## What you should do
Return the records below in full. Keep every word exact and skip the images.
──────────
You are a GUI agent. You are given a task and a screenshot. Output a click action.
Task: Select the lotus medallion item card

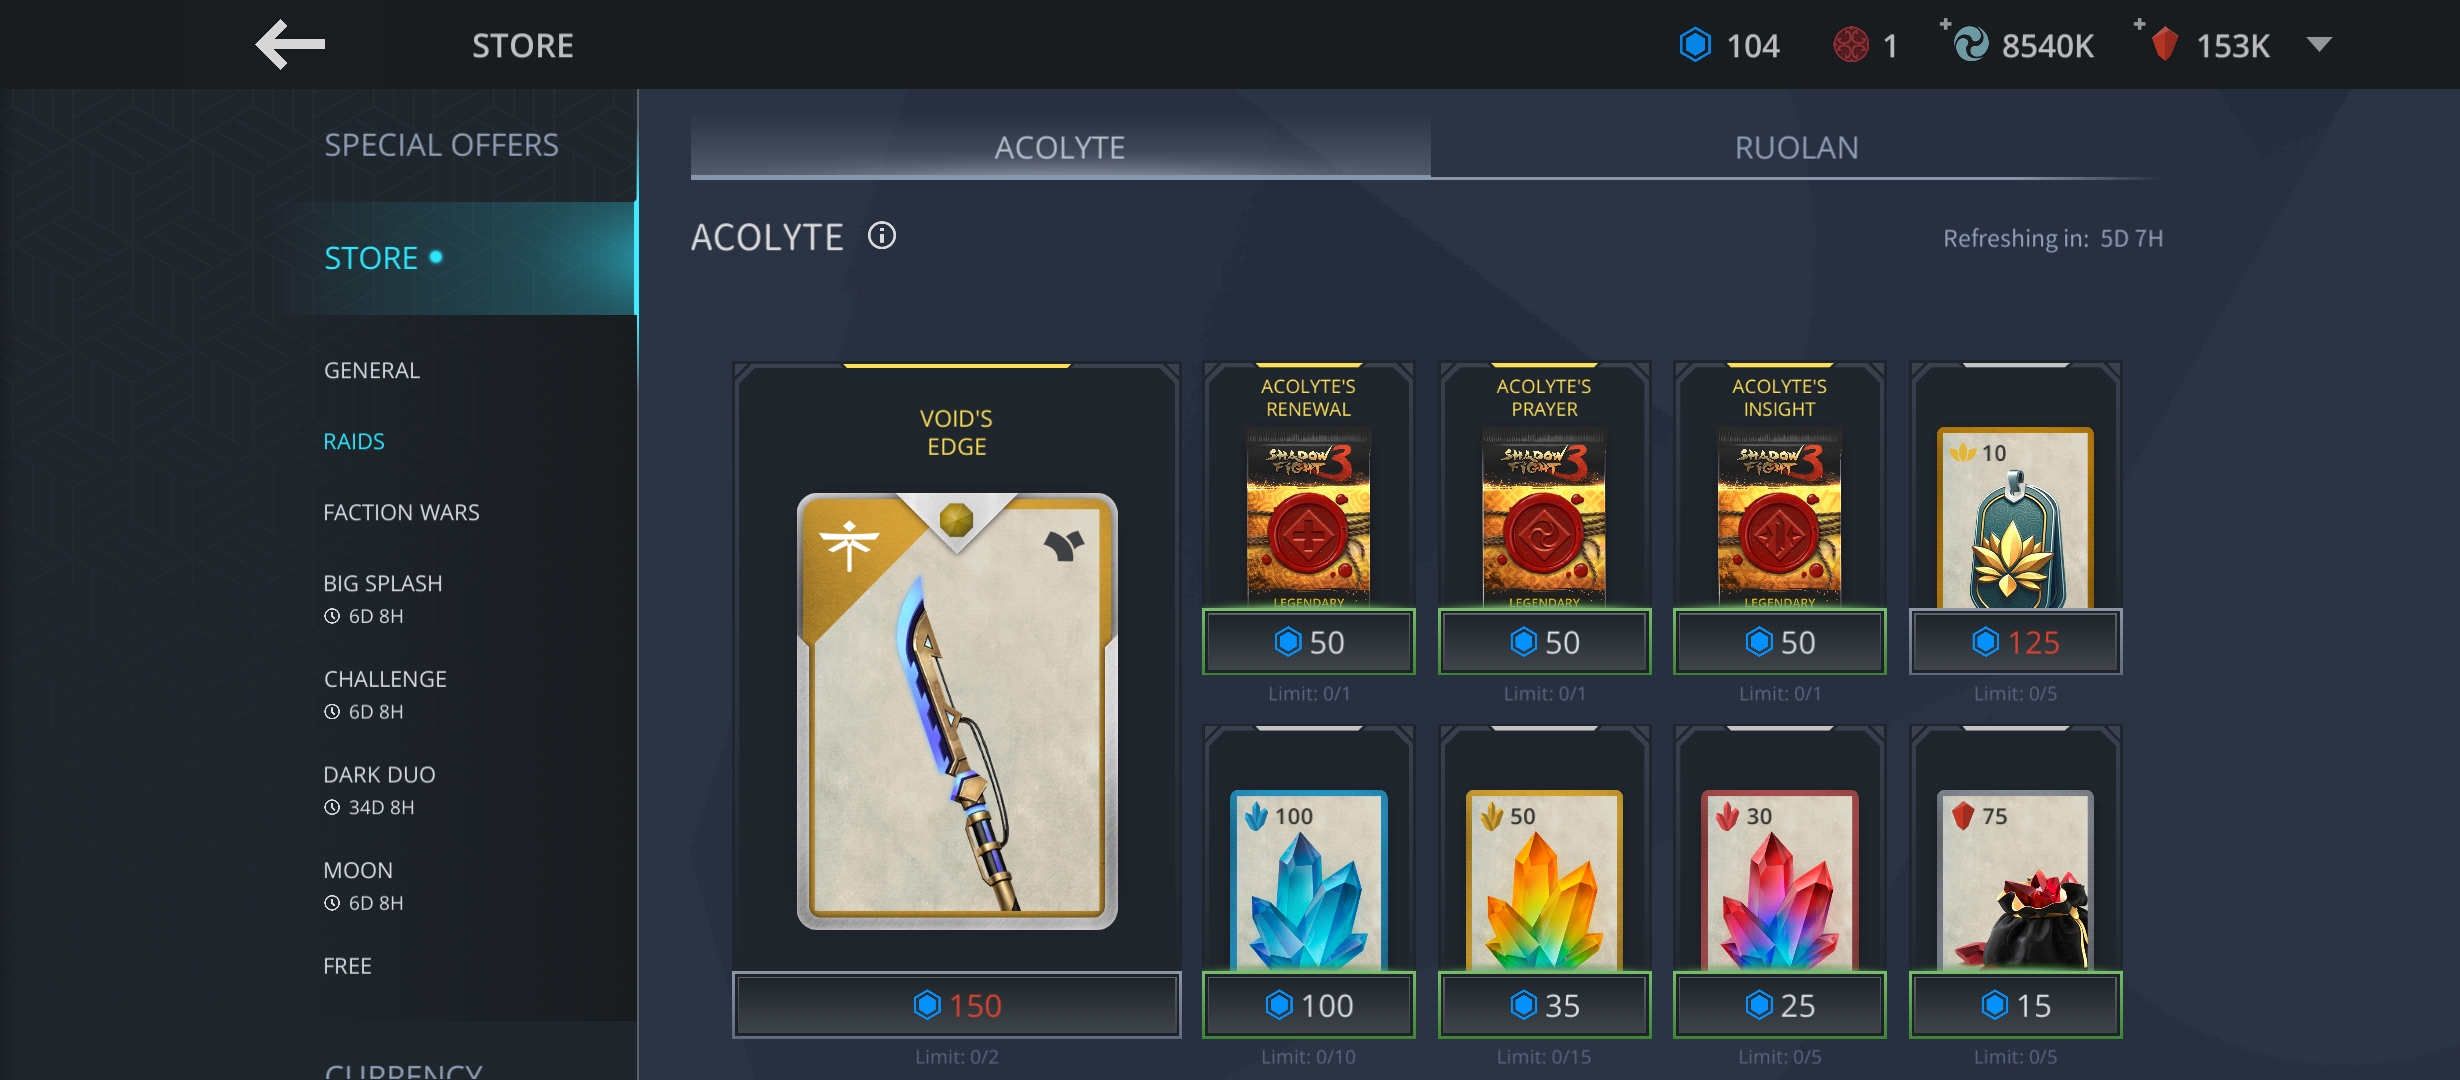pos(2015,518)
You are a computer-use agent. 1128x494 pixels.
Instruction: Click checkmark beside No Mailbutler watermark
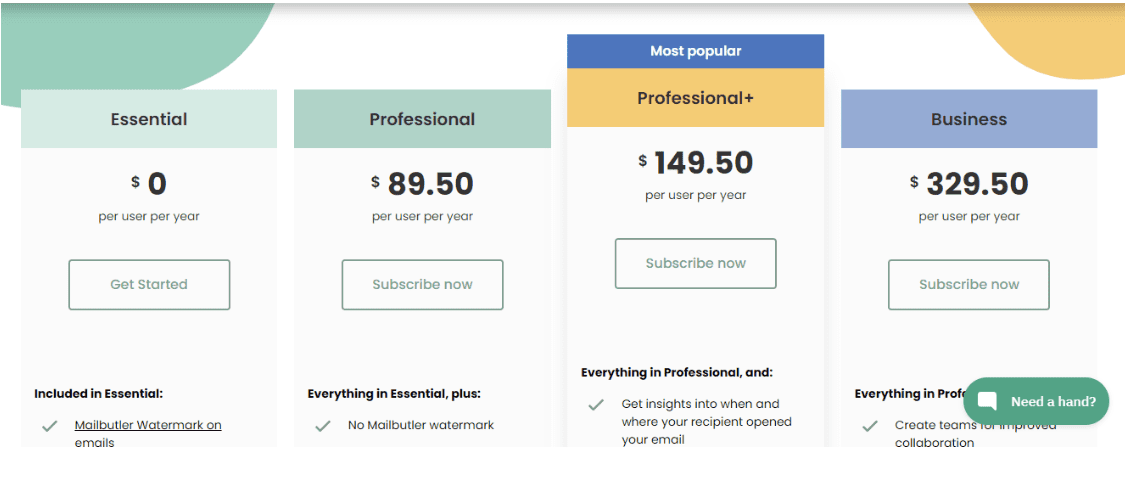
──────────
## Task result
You are a GUI agent. You are given a task and a screenshot. Output a click action.
Task: Select the lotus medallion item card

pos(2015,518)
You are a computer-use agent. 1128x494 pixels.
Instruction: Click checkmark beside No Mailbutler watermark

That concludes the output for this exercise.